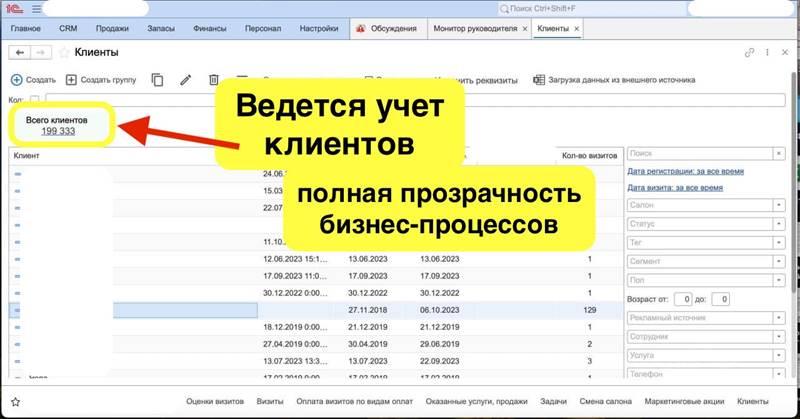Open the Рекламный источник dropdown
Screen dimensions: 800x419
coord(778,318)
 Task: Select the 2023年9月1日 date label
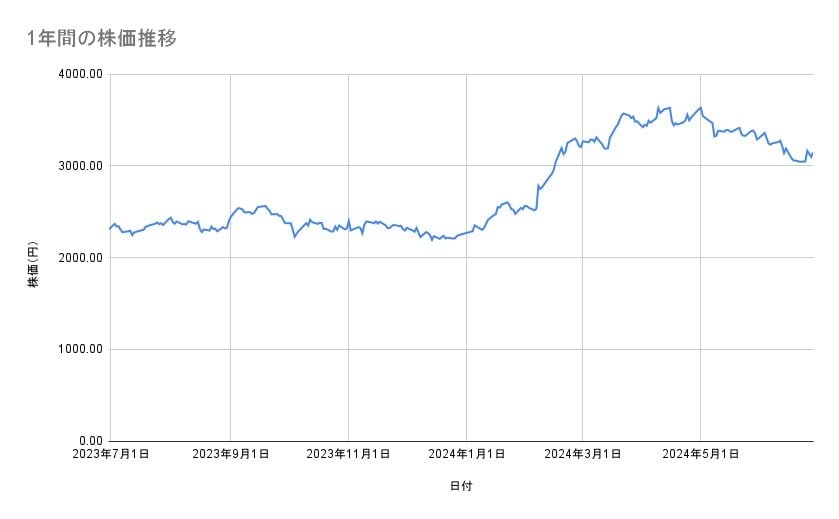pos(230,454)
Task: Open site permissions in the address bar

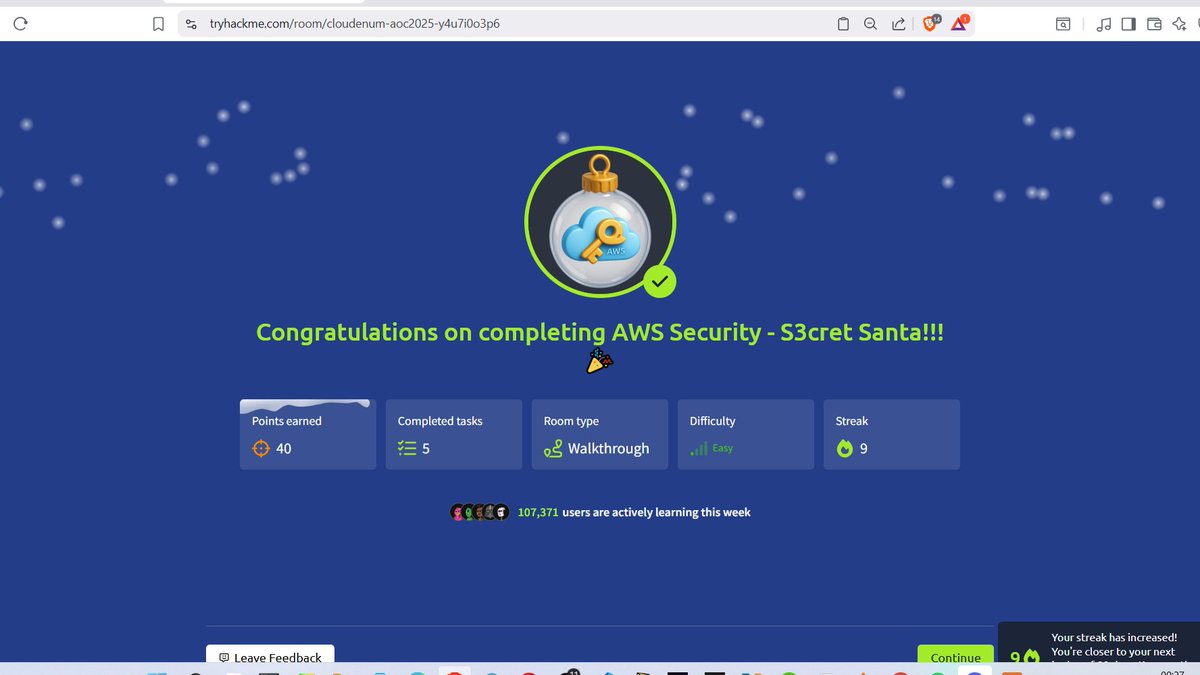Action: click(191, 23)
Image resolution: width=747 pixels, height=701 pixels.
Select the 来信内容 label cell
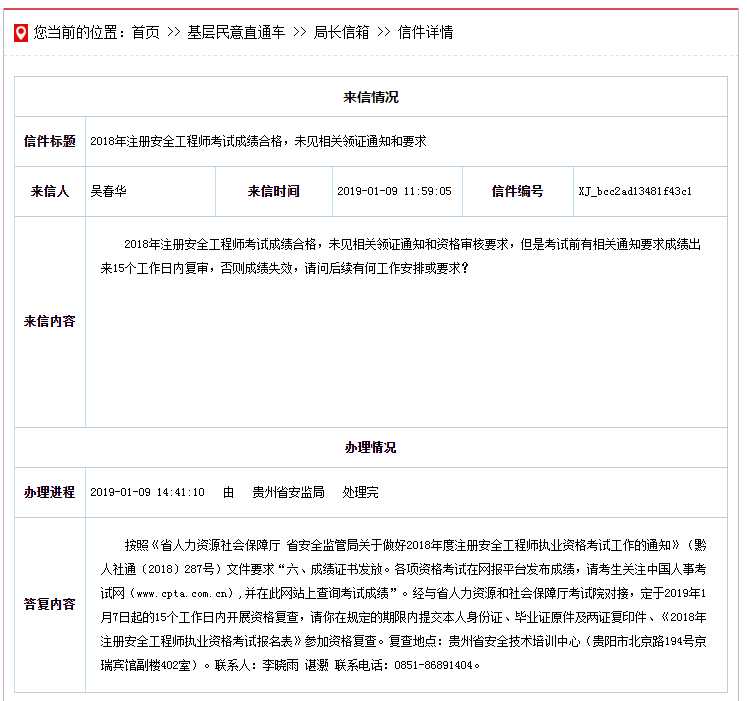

※

## WHAT THE TASK ASKS:
The required output is the lines from the one containing "Task: Open site" through the end of the data, printed exactly, with no pictures.

## EXERCISE RESULT:
Task: Open site permissions in the address bar

Action: click(191, 23)
Image resolution: width=747 pixels, height=701 pixels.
Select the 来信内容 label cell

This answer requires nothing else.